SummerFest 2023 - Imagine Dragons - Milwaukee, WI

Defining the Sensitive IAM Actions

Way back when I was working at Turner and deploying security audit roles, there were concerns over the level of access the ReadOnlyAccess policy would provide. We would have access to data that we were legally obligated to protect, but due to licensing and competition reasons, we could not be allowed to access. At the time, the specific division I was working with only stored this data in S3 and DynamoDB, so crafting a workaround that met everyone’s needs was reasonably straightforward.

Fast forward five years. AWS has gotten more complex, there are more services, and there still is no clear delineation between the access needed to audit an environment vs the access to the data in the environment.

[ tl;dr - here is a link to the repo ]

Mike Julian (the socially well adjusted half of the Duckbill Group) recently reached out to understand how they could improve the roles the ask of their clients.
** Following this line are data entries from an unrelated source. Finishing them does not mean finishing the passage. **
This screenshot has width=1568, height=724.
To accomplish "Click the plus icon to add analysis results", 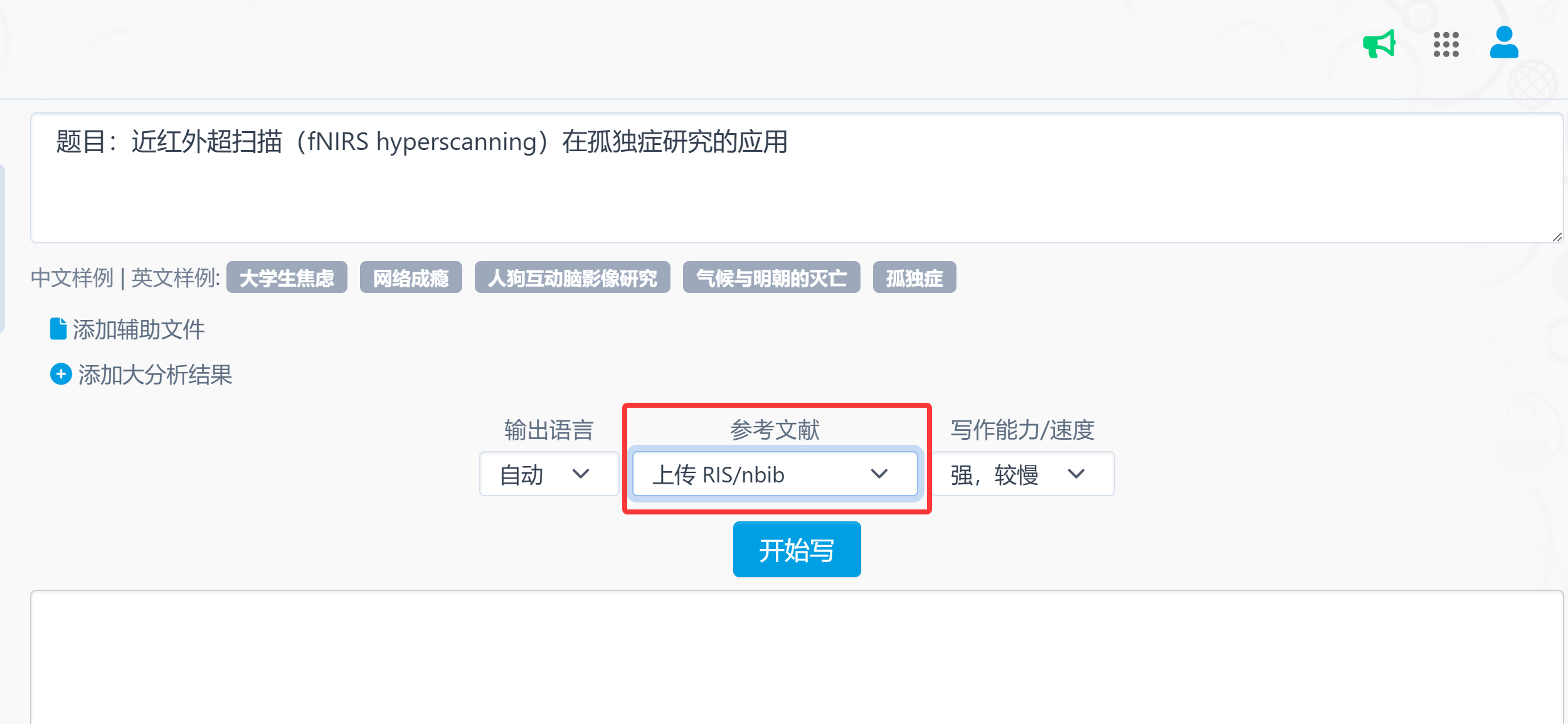I will coord(61,375).
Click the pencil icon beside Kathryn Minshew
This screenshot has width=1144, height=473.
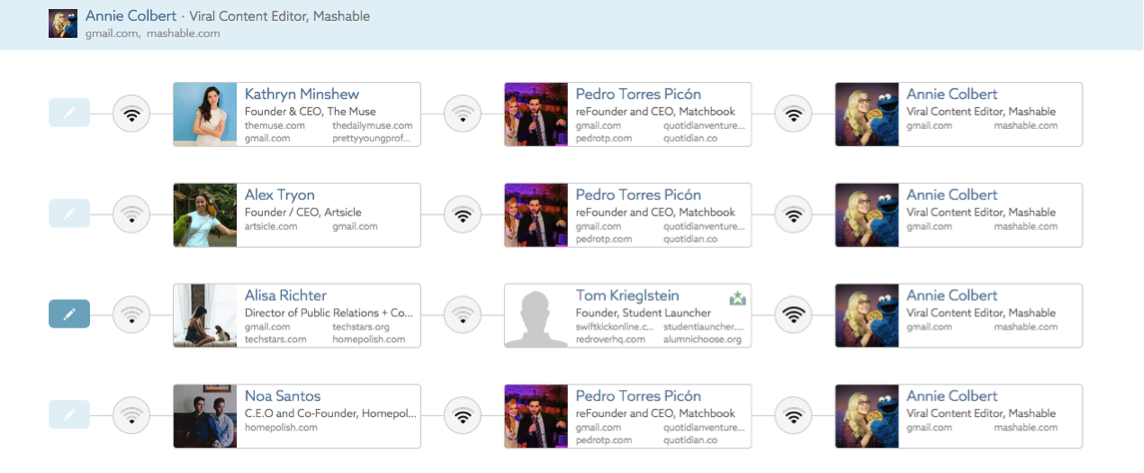(x=69, y=113)
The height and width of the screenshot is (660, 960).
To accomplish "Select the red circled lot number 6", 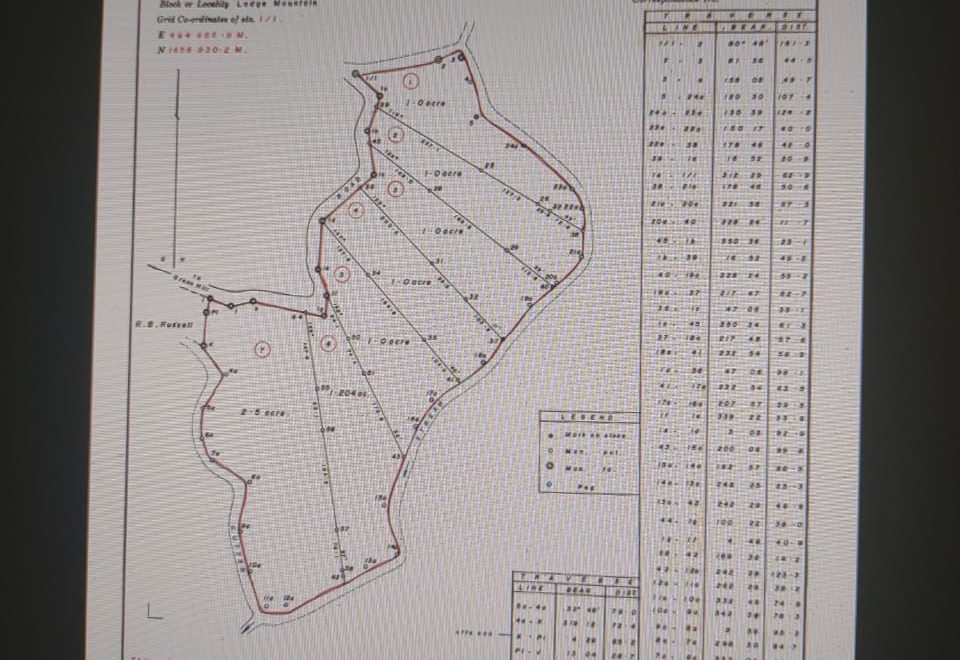I will pyautogui.click(x=328, y=344).
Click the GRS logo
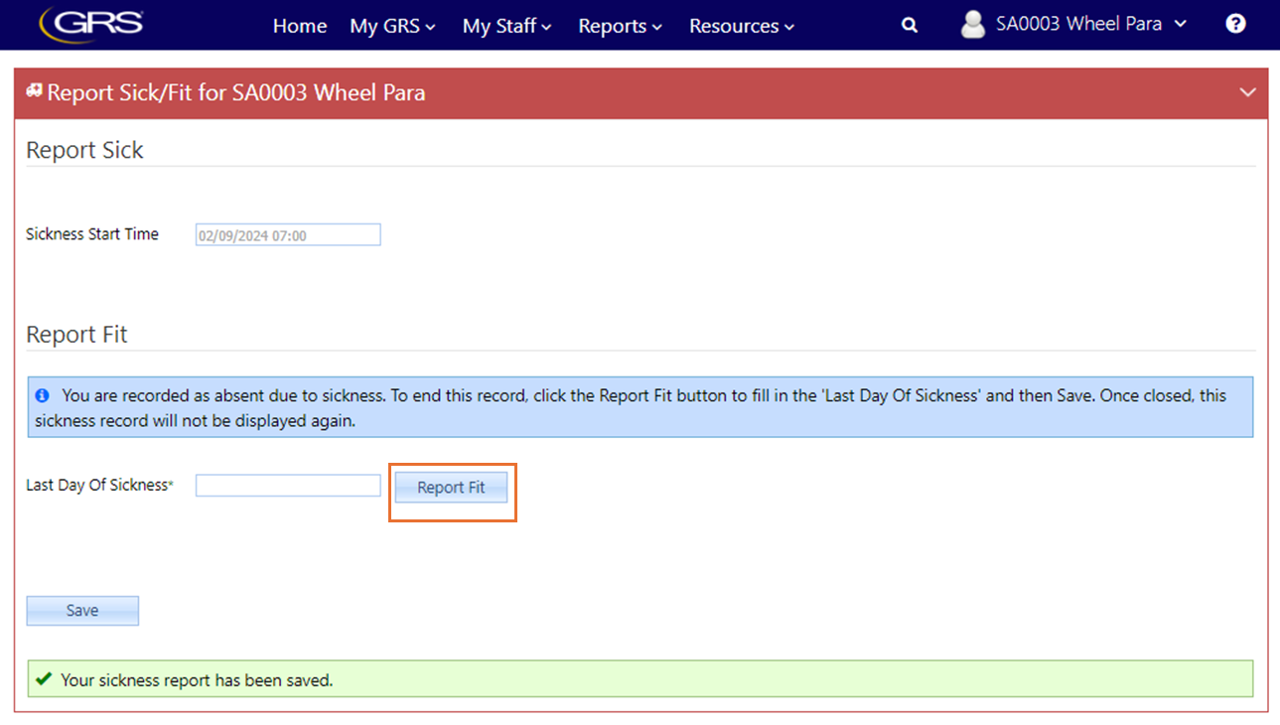Screen dimensions: 1280x725 pos(92,24)
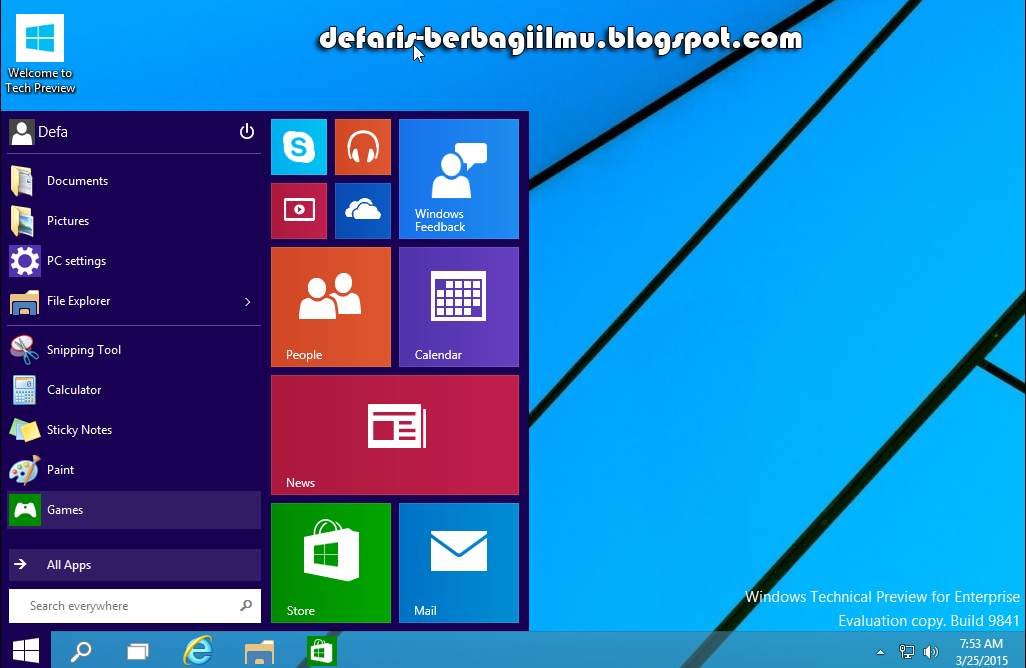Expand All Apps list

(134, 565)
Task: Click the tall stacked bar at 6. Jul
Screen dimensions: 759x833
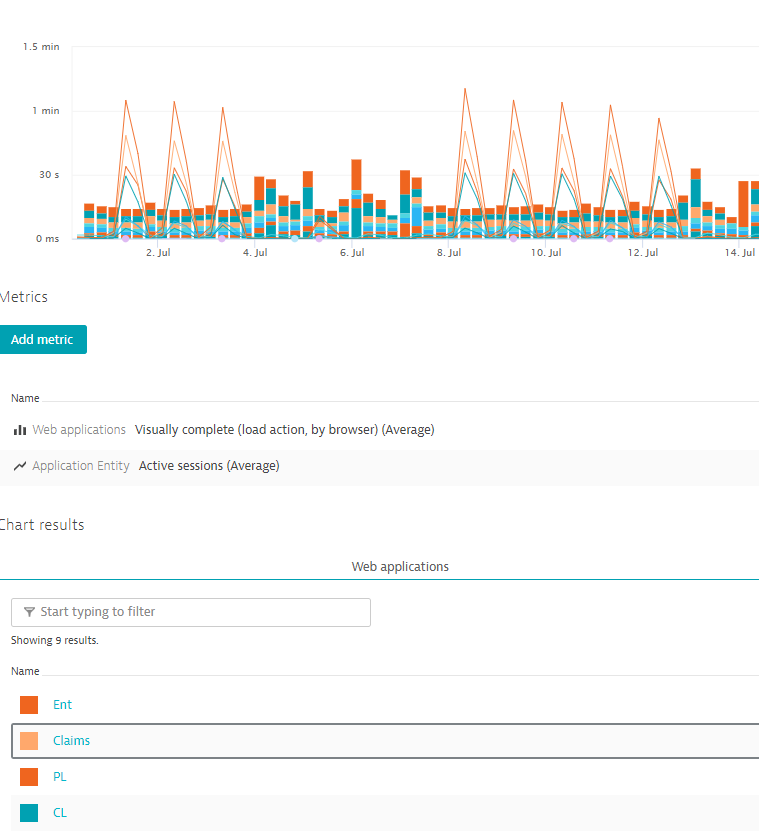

The need to do a security audit and the work they do around cost optimization & architecture are generally similar. Both need to know how the account is configured, but not necessarily the data that is in the account.

The common wisdom is to avoid the use of the clearly over permissive ReadOnlyAccess managed policy. But the alternatives, ViewOnlyAccess or SecurityAudit, aren’t adequate. There are 110 services in ReadOnlyAccess that are not in the ViewOnly/SecurityAudit managed policy.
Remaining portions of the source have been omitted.